→ Excerpted records
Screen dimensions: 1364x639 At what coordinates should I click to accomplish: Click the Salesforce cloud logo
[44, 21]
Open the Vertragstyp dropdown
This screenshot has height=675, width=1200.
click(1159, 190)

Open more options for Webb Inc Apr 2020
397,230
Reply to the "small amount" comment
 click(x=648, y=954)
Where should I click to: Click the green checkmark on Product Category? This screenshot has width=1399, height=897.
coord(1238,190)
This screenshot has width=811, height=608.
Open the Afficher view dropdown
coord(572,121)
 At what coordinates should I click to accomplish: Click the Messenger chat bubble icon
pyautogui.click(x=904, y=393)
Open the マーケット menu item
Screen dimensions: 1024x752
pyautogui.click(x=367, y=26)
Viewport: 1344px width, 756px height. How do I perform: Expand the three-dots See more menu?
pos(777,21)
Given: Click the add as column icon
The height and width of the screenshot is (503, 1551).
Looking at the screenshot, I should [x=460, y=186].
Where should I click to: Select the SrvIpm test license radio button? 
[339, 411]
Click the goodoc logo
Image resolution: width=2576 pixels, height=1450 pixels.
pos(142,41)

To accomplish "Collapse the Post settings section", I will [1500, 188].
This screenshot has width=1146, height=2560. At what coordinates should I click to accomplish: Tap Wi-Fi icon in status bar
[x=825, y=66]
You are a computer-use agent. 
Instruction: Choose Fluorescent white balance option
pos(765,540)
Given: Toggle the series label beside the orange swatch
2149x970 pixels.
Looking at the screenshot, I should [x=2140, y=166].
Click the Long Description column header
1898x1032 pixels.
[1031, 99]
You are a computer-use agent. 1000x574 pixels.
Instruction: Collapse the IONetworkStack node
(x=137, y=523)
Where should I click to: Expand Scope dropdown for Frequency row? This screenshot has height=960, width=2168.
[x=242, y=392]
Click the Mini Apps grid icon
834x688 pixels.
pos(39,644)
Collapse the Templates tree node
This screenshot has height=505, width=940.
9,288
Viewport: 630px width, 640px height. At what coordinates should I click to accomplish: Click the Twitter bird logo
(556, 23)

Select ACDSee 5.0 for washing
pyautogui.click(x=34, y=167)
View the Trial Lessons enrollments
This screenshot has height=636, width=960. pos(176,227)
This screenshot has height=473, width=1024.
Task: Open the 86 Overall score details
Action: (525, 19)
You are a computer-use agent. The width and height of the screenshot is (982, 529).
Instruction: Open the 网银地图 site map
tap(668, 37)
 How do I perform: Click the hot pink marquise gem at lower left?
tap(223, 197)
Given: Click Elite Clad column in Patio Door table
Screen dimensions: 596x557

→ Task description
Give the number of lines above that contain "Given", and nothing more.

→ Answer box
3